The U.S. Gulf of Mexico rig market has fared particularly well despite COVID and ups and downs in oil and gas prices. 

“The drilling market globally is improving pretty much in every region and pretty much every rig type,” said Terry Childs, head of Riglogix at Westwood Global Energy. “The Gulf of Mexico, in particular, has been really strong the past year or so, especially as it pertains to deepwater drillships. The day rates that rig owners have gotten for those rigs have led the way in the world.”

High oil and gas prices are helping the rig market prosper. The energy crisis in Europe is also driving the market.

In response to the Russian invasion of Ukraine, the EU has issued a ban on Russian crude and petroleum products and, as a consequence of reliance on Russian gas for energy, the continent could be facing a gas shortage this winter. Childs said the crisis has caused countries to become “energy security conscious” and driven them to expand production and diversify their supply sources. The resulting increase in drilling has then led to an increase in rig demand.

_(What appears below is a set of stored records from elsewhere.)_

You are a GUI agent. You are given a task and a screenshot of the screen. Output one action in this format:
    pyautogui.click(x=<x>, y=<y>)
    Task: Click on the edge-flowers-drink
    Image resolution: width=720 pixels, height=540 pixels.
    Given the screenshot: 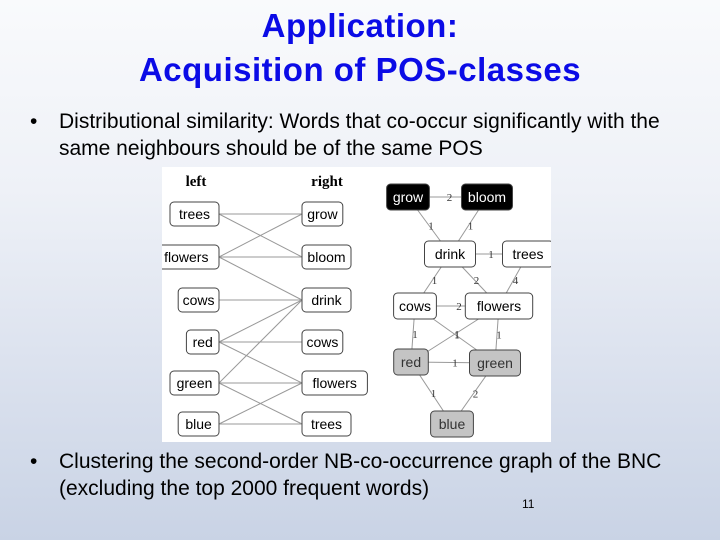 What is the action you would take?
    pyautogui.click(x=260, y=278)
    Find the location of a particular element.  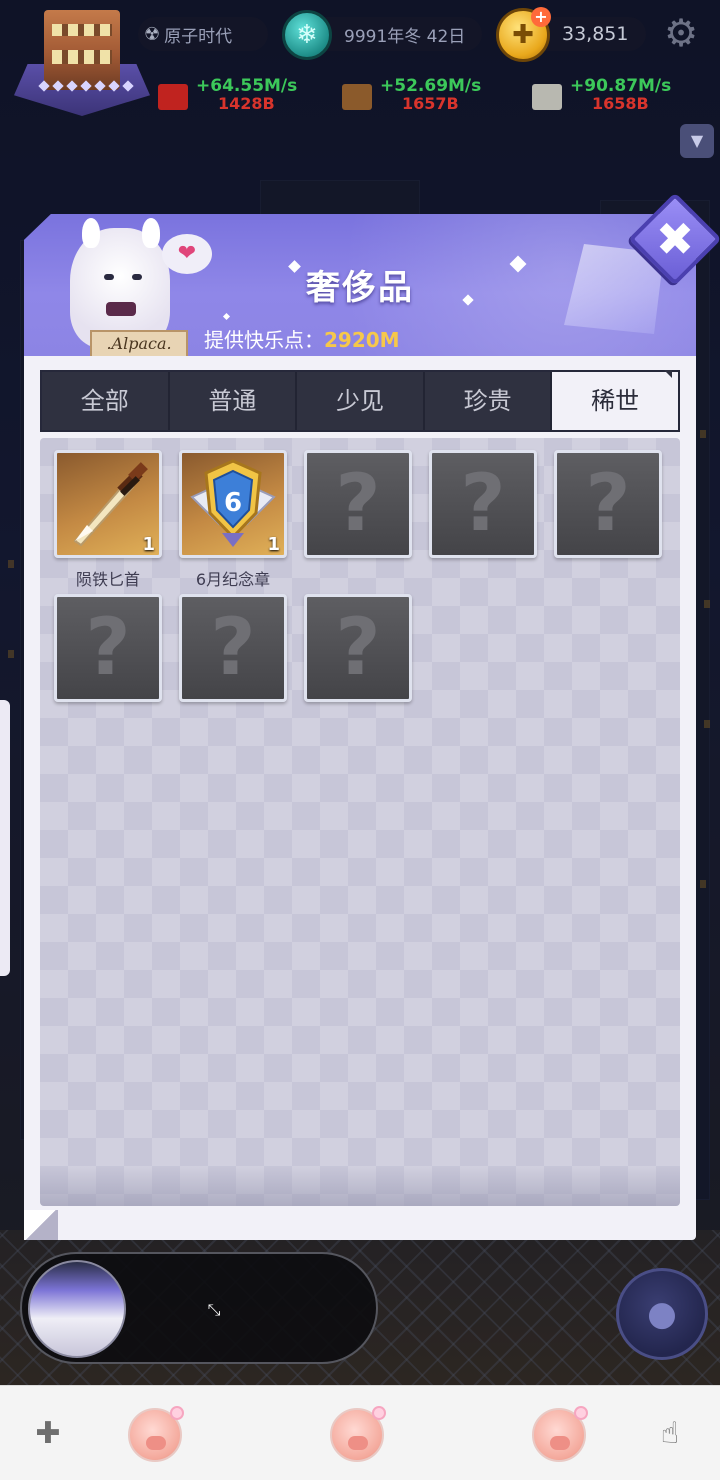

Hart-Energy-October-2022_Offshore-rig-market-Gulf-of-mexico_Terry-Childs-Westwood-Global-Energy-headshot“The Gulf of Mexico in particular has been really strong the past year or so, especially as it pertains to deepwater drillships.”—Terry Childs, Westwood Global Energy

The primary rigs within the Gulf of Mexico are deepwater drillships, with a few of the majors holding a monopoly over rigs working the region, he said.

“Shell probably has the most deepwater rigs contracted here at the moment. I think they have five,” he said. “In fact, if you look at Shell, Chevron, BP and Woodside Energy, that’s 13 of the 20 drillships contracted—65% of the market is held by those four operators.”

Another reason Childs said the rig market is strong in the Gulf of Mexico is due to high day rates and high utilization. 

“There’s been times historically when utilization in a given rig market started to tighten up, rig owners would move equipment into that region on speculation and they haven’t done that,” he said. “Now, there's certainly been some rigs coming here, but they've come here with contracts in hand.

“The one thing that destroys momentum in a market in terms of utilization, is when people just start moving rigs in,” he added.

Moving rigs can be indicative of “anticipation thinking,” he explained, operating on the expectation that the rig will pick up work when it arrives. But that can backfire. 

“All of a sudden, you’ve got idle rigs,” he said.

“Rig owners, to their credit, haven’t done that this time,” he noted. “They’ve maintained that discipline.”

Deepwater development dominates activity in the Gulf of Mexico, but there are still jackups operating in the region. (Source: Westwood Global Energy)

Floating, Jackup Rigs

Floating rigs are also picking up work in the African deepwater market, according to Childs.

“When you look at floating rigs, it’s primarily North and South America that are driving that right now with, with some activity in the North Sea,” he added.

As most of the activity within the Gulf of Mexico is deepwater development and well completion, drillships dominate the area, he said. However, there are still jackups operating in the area.

The jackup market in the Gulf of Mexico has shrunk within the past 15 years, down to less than 10 from as many as 143 jackups in 2001. While the jackup market is shrinking in the region, those rigs are moving overseas, Childs said.

“For jackups, it’s the Middle East. India is a big jackup market. China is a big jackup market,” he said.